Он долго не видел вблизи ни одного немца, только издали — сквозь прорезь прицела над подсыхающим на бруствере черноземом, — зеленоватые фигурки бежали рядом с танками, а танки казались неподвижными, серые угловатые формы медленно вырастали из дымной мглы, и эта кажущаяся медлительность их движения странно не согласовывалась с торопливым бегом взблескивающих на солнце гусениц…

Первого немца рядом с собой он увидел позже, уже в лагере. Увидел — и не удивился, приняв эта за продолжение бреда. Сознание возвращалось медленно, он потерял много крови, и смысл случившегося дошел до него не сразу, а как бы самортизированным.

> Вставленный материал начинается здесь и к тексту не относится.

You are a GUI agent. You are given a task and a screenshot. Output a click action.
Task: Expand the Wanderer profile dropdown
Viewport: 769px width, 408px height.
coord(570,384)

Другим амортизатором была на первое время твердая уверенность, что он все равно скоро умрет — и более крепкие гибли сотнями и тысячами; с его осколочным ранением в грудь шанс выжить в тех условиях практически равнялся нулю. Эта мысль примиряла с окружающим, была лишь горечь, мальчишеская обида на судьбу — все могло кончиться там же, в окопе, среди своих, стоило лишь проклятому осколку пройти чуть глубже, рванув своим бритвенно-зазубренным краем какую-нибудь аорту или что там еще находится в этом месте…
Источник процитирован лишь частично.